After struggling through several chapters of this book I went out and purchased Howard Anton's classic calculus treatise. Once I was able to actually comprehend how to solve the problems-and was able to understand how the problem solving techniques were developed- I was able to understand the theory. This seems like the logical way of learning to me, but then again I don't have a Ph.D. in mathematics from Harvard like the authors.
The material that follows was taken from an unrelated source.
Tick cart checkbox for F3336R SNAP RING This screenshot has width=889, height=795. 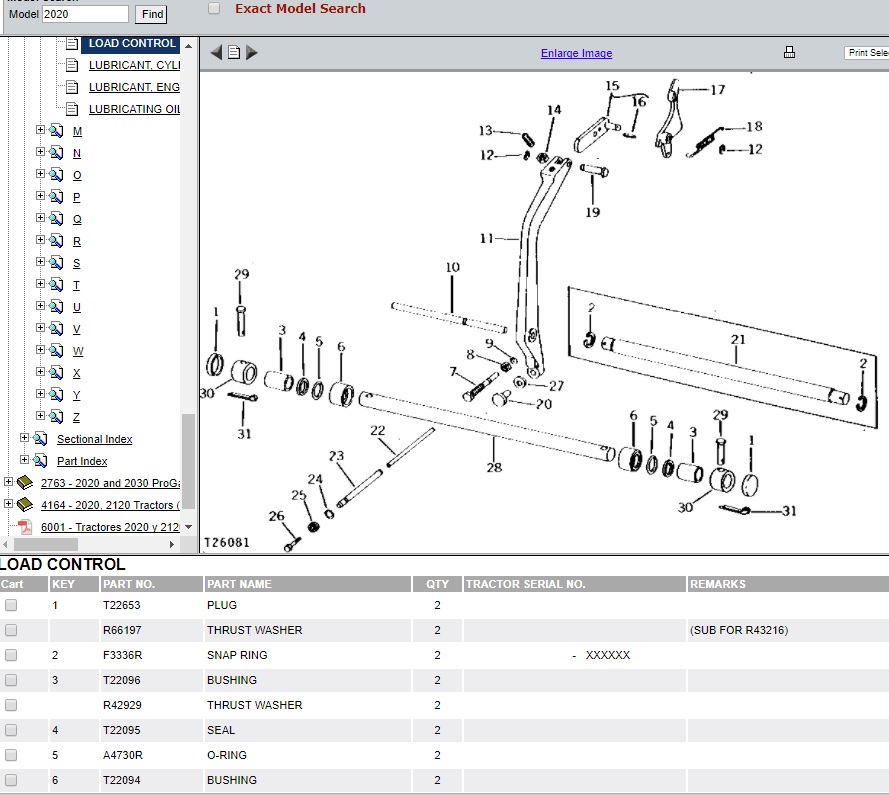11,655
So, if you have [money] to frivolously spend, I would recommend that you buy Howard Anton's book and also this one, for a slightly "deeper" understanding of calculus. If you are a poor undergraduate like me though, just buy Anton's book and get the homework questions your professor assigns from the library or another student.

Rating: 1 stars
Summary: No no no no no!
Review: This is the book I used for my introductory sequence in calculus, and, unfortunately I also used the multivariable version for my vector calculus course. I cannot say enough bad things about this book! I can't believe that I have to give it even 1 star! I am a physics major, and although that may color my opinion, this book in no way prepares one for higher level mathematics. I found myself forced to review the concepts that I was supposed to have learned, such as Fourier series, and so forth. The only way that I was able to do calculus-based physics was by learning the applied mathematics from the physics text itself! Fortunately, I had a great professor for my single and multiple variable course (he hated the book, too!), and I was able to ace them, but it would have been easier without this book. Avoid it like the plague.

Rating: 5 stars
Summary: awesome
Review: this is the only math book i have come across that excites me. it's very conceptual which may explain why some people, who just want a text that tells them how to do questions, find it bad. this book has helped me visualise and understand and apply calculus to real life. something i can't say of other books.

Rating: 1 stars
Summary: Calc 1 with Houghes-Hallett
Review: This is the poorest calculus book I have ever had to work with. It gives poor explanations of the subject matter and the examples it offers provide no insight into how to use the thereoms of the section. The question are often esoteric and confusing. I feel that I have become stupider for having used this textbook.

Rating: 1 stars
Summary: awful awful awful
Review: this textbook is very vague and not clear on the explanation of concepts. The preface says that the authors wished to create a book where students could not derive the answers to exercises from looking at worked out examples. Well golly how convenient. It seems to me it's just another lame brained excuse to hand out a worthless book. My advice don't waste your money purchasing this book. Instead go to a used bookstore and buy another calculus book.

Rating: 2 stars
Summary: A FEW strengths, but mostly weak coverage of the subject.
Review: You know, I think the Calculus Reformers mean well, but they seem to be lost in mathematics dreamland, where everyone has time to read and absorb uninteresting abstractions.To be fair,the authors have good explainations on certain things, like bounds and continuity, unfortunately that was in the appendix, where they had the good sense for once to be brief! No, buy yourself a real calculus textbook, like the one by George F. Simmons, who will teach you what is really going on, providing examples and problems that are designed to teach, without being abominably boring like this book.